Author: Farbod G, [email protected]
Description: This is my submission for a coding assignment which scrapes abodo.com.
Instructions: Download chromedriver here. Set your PATH to location of the chromedriver. Navigate to location of the project and do a pip install -r requirements to install all necessary libraries. python app.py to run the application. You should see the following in your prompt:
MacBook-Pro$ python app.py
* Serving Flask app "app" (lazy loading)
* Environment: production
WARNING: This is a development server. Do not use it in a production deployment.
Use a production WSGI server instead.
* Debug mode: off
* Running on http://127.0.0.1:5000/ (Press CTRL+C to quit)

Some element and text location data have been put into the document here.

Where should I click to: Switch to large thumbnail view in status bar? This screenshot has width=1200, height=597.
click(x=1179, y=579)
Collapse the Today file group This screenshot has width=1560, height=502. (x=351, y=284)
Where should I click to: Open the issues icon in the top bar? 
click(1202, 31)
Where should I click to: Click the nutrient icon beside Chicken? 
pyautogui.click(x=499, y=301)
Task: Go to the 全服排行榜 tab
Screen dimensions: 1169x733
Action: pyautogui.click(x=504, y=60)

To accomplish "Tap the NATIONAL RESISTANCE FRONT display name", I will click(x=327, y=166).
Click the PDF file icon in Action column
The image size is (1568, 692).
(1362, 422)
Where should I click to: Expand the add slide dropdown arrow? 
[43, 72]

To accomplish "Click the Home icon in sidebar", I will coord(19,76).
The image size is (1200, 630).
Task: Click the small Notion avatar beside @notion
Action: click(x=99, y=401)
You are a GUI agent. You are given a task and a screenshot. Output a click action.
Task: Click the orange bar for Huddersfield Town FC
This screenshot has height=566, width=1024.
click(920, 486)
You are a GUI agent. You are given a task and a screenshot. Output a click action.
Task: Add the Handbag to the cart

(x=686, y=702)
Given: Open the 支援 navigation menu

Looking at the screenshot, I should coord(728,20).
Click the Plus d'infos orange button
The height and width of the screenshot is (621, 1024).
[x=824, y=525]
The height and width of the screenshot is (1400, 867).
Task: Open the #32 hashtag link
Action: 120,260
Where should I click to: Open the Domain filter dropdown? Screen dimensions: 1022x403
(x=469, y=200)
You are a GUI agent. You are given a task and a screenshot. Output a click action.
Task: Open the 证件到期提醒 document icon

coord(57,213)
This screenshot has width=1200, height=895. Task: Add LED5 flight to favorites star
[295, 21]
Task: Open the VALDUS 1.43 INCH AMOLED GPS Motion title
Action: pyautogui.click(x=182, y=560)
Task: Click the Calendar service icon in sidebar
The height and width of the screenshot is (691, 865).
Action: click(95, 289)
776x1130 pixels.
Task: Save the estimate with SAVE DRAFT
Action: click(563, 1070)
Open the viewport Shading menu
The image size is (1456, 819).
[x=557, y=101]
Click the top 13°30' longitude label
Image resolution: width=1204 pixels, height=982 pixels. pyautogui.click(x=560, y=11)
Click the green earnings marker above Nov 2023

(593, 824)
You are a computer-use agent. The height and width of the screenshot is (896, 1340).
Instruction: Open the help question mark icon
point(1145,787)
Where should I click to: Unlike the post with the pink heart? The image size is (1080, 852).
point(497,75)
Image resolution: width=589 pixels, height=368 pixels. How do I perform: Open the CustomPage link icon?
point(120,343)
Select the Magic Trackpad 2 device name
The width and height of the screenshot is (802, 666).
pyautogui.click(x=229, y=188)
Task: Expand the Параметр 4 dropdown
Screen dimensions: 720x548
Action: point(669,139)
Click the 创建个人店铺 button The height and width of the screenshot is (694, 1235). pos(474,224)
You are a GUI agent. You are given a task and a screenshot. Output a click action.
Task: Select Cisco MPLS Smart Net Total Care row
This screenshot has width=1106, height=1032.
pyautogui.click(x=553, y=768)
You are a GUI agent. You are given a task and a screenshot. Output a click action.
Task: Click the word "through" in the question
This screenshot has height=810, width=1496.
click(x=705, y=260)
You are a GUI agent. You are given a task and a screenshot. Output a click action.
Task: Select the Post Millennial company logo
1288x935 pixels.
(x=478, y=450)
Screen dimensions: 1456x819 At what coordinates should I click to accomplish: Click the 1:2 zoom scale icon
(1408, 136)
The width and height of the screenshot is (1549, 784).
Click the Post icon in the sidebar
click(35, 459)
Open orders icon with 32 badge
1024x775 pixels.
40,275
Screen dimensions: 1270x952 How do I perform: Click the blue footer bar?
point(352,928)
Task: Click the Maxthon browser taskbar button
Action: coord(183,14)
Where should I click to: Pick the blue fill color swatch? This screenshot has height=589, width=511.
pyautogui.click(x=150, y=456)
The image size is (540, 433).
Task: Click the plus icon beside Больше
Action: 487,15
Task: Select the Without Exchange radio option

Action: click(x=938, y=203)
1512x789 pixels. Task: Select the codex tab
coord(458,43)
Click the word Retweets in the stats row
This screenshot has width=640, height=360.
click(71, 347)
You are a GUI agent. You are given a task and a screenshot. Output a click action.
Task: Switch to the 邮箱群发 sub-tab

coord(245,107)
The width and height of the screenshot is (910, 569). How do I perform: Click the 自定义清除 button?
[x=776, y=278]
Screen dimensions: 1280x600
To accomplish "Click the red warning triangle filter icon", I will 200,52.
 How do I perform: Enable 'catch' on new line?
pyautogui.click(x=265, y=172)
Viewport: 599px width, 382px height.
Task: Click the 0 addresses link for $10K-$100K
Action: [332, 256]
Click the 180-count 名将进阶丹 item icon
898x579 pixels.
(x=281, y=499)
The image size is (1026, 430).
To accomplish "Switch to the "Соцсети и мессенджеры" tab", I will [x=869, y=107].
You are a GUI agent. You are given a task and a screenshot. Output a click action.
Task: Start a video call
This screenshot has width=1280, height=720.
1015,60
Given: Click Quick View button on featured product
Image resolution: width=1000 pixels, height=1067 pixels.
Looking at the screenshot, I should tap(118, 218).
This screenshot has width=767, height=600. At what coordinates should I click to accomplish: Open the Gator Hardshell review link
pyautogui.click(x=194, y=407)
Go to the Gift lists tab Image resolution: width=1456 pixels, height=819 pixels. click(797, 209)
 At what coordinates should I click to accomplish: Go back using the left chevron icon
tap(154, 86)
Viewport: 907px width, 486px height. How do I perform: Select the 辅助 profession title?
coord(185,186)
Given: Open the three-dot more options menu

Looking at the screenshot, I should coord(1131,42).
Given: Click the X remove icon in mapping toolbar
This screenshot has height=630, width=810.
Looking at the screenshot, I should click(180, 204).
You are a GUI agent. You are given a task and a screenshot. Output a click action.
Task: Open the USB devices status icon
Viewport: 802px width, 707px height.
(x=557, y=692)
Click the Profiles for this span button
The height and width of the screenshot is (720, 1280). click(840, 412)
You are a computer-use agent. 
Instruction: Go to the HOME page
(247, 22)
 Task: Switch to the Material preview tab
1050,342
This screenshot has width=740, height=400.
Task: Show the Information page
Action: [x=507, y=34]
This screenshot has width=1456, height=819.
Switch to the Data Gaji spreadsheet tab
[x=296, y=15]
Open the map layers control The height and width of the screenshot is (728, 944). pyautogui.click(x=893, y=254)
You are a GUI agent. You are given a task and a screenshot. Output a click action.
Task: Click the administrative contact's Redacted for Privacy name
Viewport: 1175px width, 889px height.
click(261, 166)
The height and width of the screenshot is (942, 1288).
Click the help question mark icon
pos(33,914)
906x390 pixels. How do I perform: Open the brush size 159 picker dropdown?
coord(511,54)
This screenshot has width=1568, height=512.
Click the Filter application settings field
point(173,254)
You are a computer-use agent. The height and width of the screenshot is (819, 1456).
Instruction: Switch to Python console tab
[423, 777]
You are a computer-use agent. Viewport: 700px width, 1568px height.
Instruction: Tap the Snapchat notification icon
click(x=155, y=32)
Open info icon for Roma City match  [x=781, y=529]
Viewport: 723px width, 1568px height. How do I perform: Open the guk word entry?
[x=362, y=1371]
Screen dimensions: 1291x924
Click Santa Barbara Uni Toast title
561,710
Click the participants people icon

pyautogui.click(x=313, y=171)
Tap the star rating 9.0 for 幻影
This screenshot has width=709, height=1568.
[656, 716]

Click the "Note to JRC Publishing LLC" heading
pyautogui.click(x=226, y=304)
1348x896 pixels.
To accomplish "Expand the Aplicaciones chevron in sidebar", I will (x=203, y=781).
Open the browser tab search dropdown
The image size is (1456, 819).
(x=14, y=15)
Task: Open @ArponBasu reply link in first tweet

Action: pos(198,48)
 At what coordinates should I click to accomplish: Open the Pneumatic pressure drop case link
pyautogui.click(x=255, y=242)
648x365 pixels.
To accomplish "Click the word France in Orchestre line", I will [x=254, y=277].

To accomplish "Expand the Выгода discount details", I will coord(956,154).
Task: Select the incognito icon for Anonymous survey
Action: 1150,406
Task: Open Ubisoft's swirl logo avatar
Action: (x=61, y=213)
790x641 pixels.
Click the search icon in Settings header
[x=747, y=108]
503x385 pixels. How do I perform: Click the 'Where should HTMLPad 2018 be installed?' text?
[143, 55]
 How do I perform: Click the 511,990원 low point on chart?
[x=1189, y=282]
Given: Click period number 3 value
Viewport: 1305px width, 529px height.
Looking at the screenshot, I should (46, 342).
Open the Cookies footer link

Endpoint access: You can access the endpoint by sending a GET request to http://127.0.0.1:5000/properties
to retrieve properties and their related attributes. To add bedroom and bathroom parameters, pass in the attributes to the URL. For example: . Example: http://127.0.0.1:5000/properties?bedrooms=2&bathrooms=1
Further notes: This application utilizes the selenium driver and the requests library to scrape results from Adobo. This means the API call could take a long time (longer than standard API calls) as Selenium will need to traverse Adobo to obtain the initial results, then an individual HTTP request needs to be made for each property to obtain its attributes. In the services/scraper.py file, there is a global variable called result_limit. It's currently set to 1 to retrieve less properties (quicker api results), but for the assignment, the requirement was to restrict to 200 results so you will need to set to 10 (Adobo lists 20 properties per page) if you want 200 properties. You can also update the zip codes that the scraping tool searches for in the same file.